For scandium contents of about 4 wt %, cooling rates of about 105 to 106° C./sec. appear to be necessary to get the required fine particle dispersion. The skilled artisan will be able to readily determine the required rate using only very limited amounts of experimentation.
It is desired that essentially all of the particles have an average size of less than about 500 nm and preferably less than about 250 nm and preferably that more than 10% of the particles have a diameter of less than 100 nm. In this invention material, the presence of larger particles will not be detrimental, especially for creep, but it will be found necessary to have a certain volume fraction of particles in the above size ranges present in order to provide the useful strength properties.
While rapid solidification is required for the manufacture of the invention material, the rate (104° C. to 108° C./se) is important, but the particular solidification technique is not. Appropriate methods include, without limitation, gas atomization and melt-spinning. Such rapid solidification techniques generally produce powder, fibers or ribbons which must be consolidated to form useful articles.
Known consolidation techniques including vacuum hot pressing, HIPping, and extrusion of canned powder and it does not appear that any particular consolidation technique is critical to the success of the invention. However, consolidation must be performed in a vacuum or inert atmosphere in order to avoid oxidation. We believe that consolidation at temperatures between about 200° C. and 500° C. and pressures of about 5 to 25 ksi for times of from 5 to 20 hours are generally appropriate. We have consolidated invention material using a blind die and punch. Other processes such as a hot rolling and extrusion may also be appropriate.
The invention alloys may be used to form components of mechanical devices, especially devices such as the compressor section of a gas turbine engine where low weight is required and temperatures on the order of 300° C. are encountered.
The invention material may be used in a bulk form, it may also be used as a matrix material for composites.
Such composites will comprise the invention material (Al solid solution matrix containing coherent L12 Al3X particles) as a matrix containing a reinforcing second phase which may be in the form of particles, whiskers, fibers (which may be braided or woven fiber tows) and ribbons.

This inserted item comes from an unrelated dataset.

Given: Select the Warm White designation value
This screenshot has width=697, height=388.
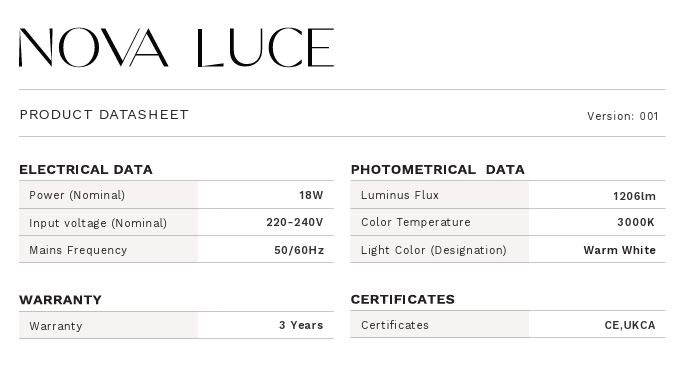Looking at the screenshot, I should (x=620, y=250).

The reinforcing phase in a composite application should not be confused with the Al3X L12 phase in the invention material. The Al3X L12 particles will typically be less than 100 nm in diameter, reinforcing phases added to metal matrix composites usually have minimum dimensions which are greater than 500 nm, typically 2-20 μm.
Suitable reinforcement materials include oxides, carbides, nitrides, carbonitrides, silicides, borides, boron, graphite, ferrous alloys, tungsten, titanium and mixtures thereof. Specific reinforcing materials include SiC, Si3N4, Boron, Graphite, Al2O3, B4 C, Y2O3, MgAl2O4, and mixtures thereof. These reinforcing materials may be present in volume fractions of up to about 60 vol % and preferably 5-60 vol % and more preferably 5-20 vol. %.
U.S. Pat. Nos. 4,259,112; 4,463,058; 4,597,792; 4,755,221; 4,797,155; and 4,865,806 describe methods of producing metal matrix composites and these patents are expressly incorporated herein by reference.